Filebeat Version: 8.16.2
We have currently configured filebeat to read logs from a custom location and enrich it with kubernetes metadata
Repro:
- Create log files that would be pushed out
- Start filebeat (Start after log files already exists)
- Filebeat starts harvesting file and in parallel gets the kubernetes metadata and creates index for pod
- All the logs that are pushed out before API response is received results in data without metadata
In our ELK setup, we rely on Kubernetes metadata to redirect to appropriate pipeline, due to above issue we miss few log lines
Is there a way to delay sending event (not delay in harvesting, as that might result in missed logs if the log file is wiped out) until a tag is available, if not then send it as it is?

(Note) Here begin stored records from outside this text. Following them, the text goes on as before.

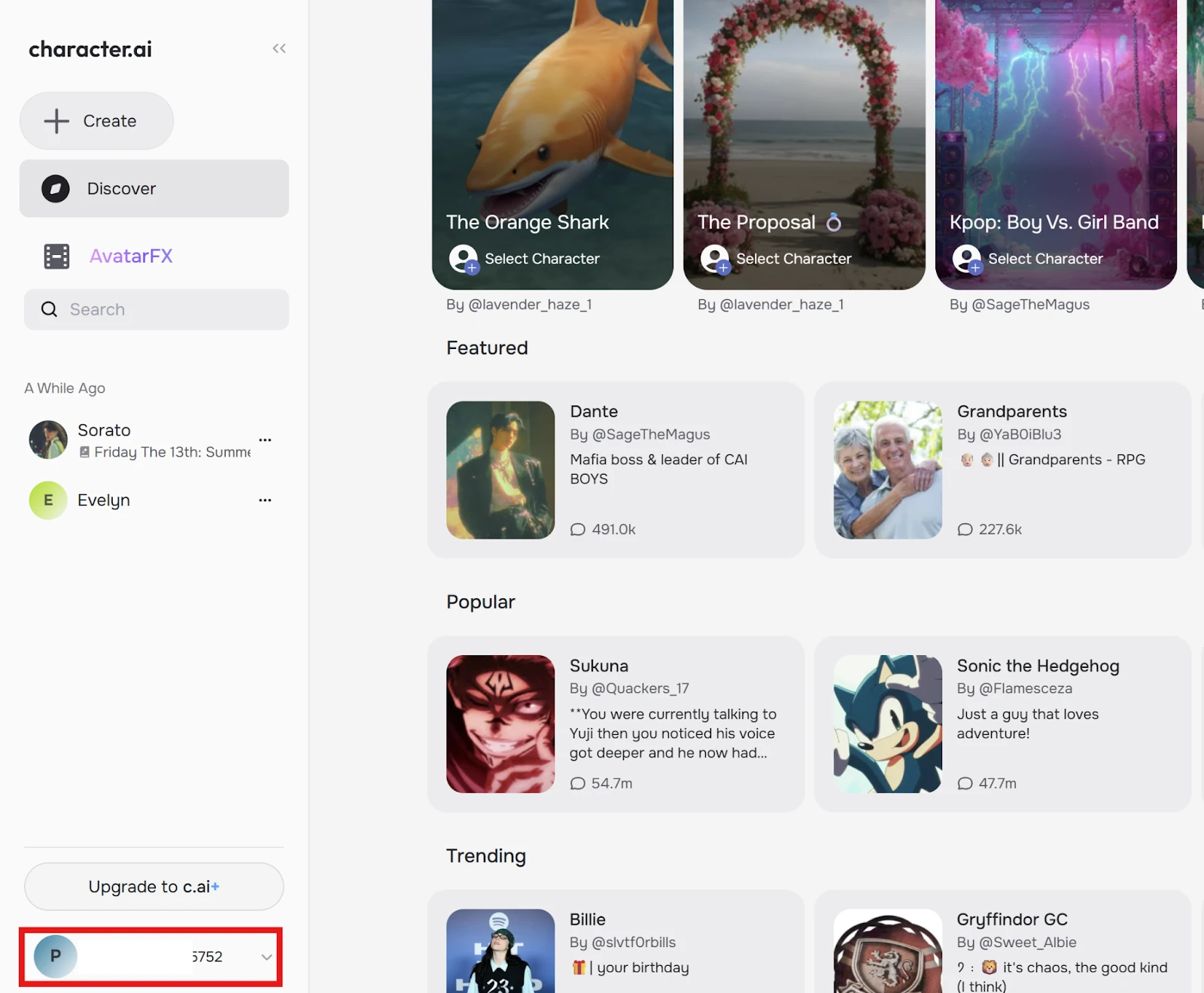Click Select Character icon on The Proposal

point(715,260)

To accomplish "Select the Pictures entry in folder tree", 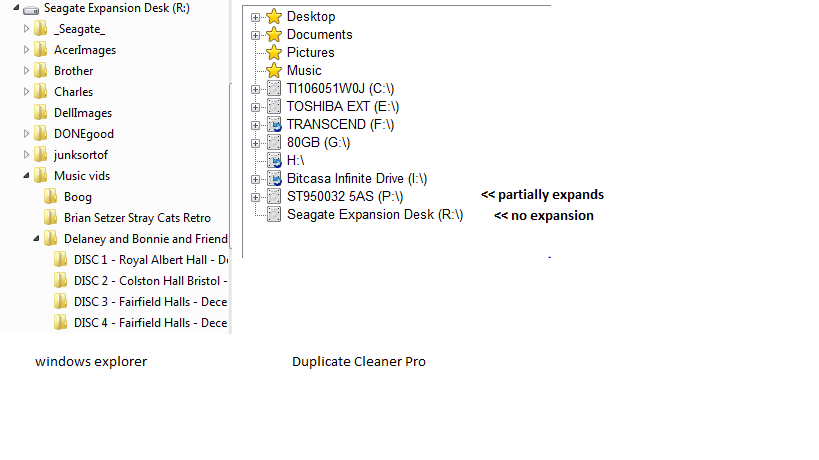I will click(x=310, y=53).
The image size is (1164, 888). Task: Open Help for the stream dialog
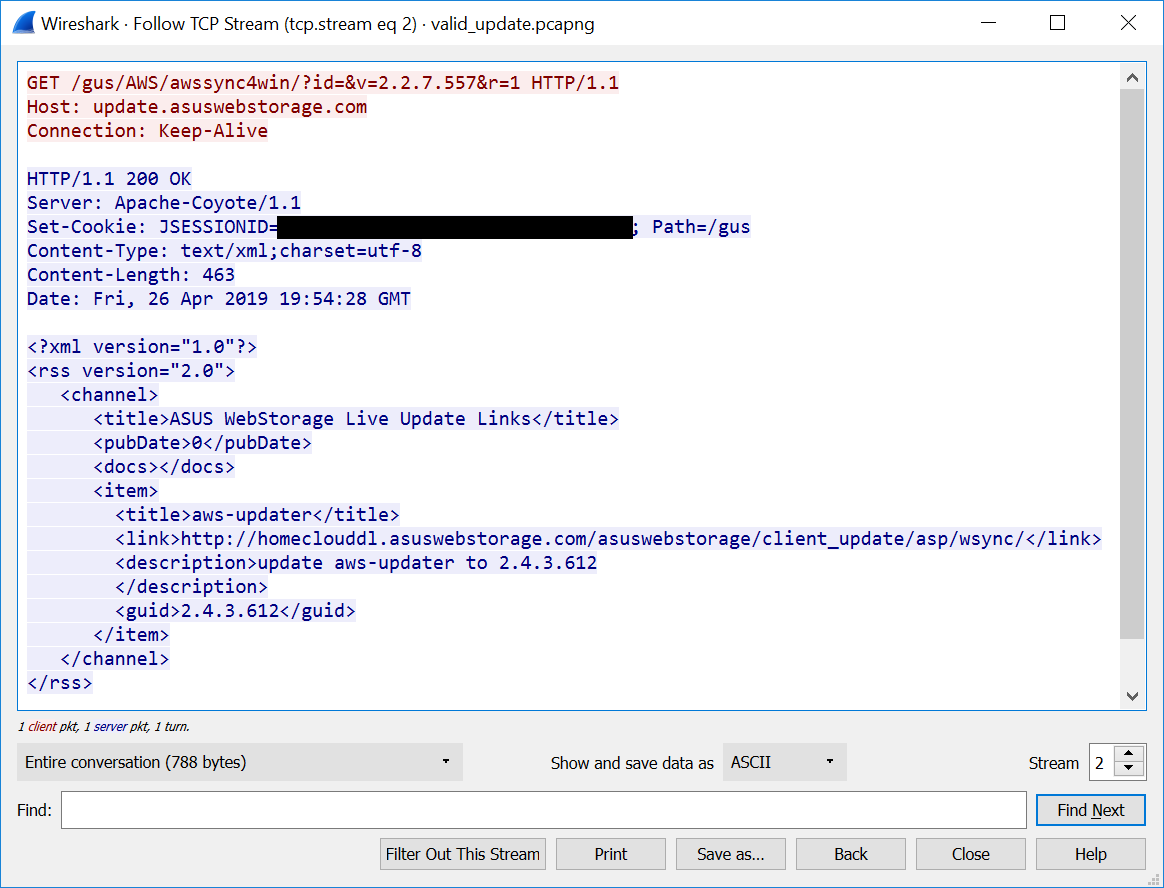tap(1090, 854)
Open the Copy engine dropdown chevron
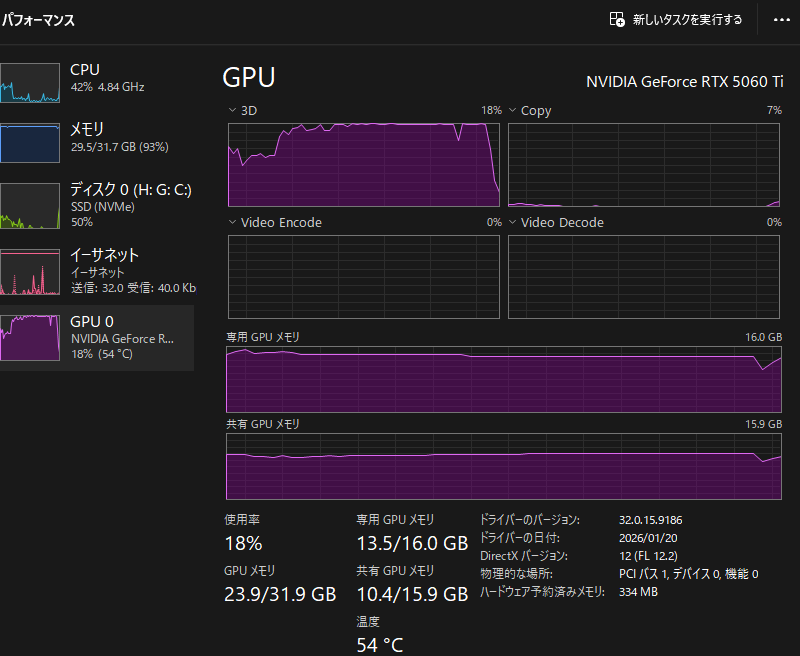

This would always be the case, when a new POD is created and the filebeat does not yet cache metadata, it will send without enriching the event due to race condition
filebeat.yml
filebeat.inputs:
- type: filestream
enabled: true
id: logs
paths:
- /var/log/app_logs/*/*.json # Custom log path
parsers:
- ndjson: # Parse JSON logs
target: "" # Merge JSON fields into the root
add_error_key: true # Add an error field if parsing fails
symlinks: true # Follow symlinks to log files
processors:
- add_kubernetes_metadata:
host: ${NODE_NAME} # Use the Kubernetes node name
default_indexers.enabled: false # Disable default indexers
default_matchers.enabled: false # Disable default matchers
indexers:
- ip_port: {} # Use the IP:port indexer
matchers:
- fields:
# Match logs based on the server IP field
lookup_fields: ["serverIP"]
# Output to Logstash
output.logstash:
hosts: ["logstash:5050"]
logging.level: debug # Enable debug logging for troubleshooting
logging.selectors: ["add_kubernetes_metadata", "kubernetes"]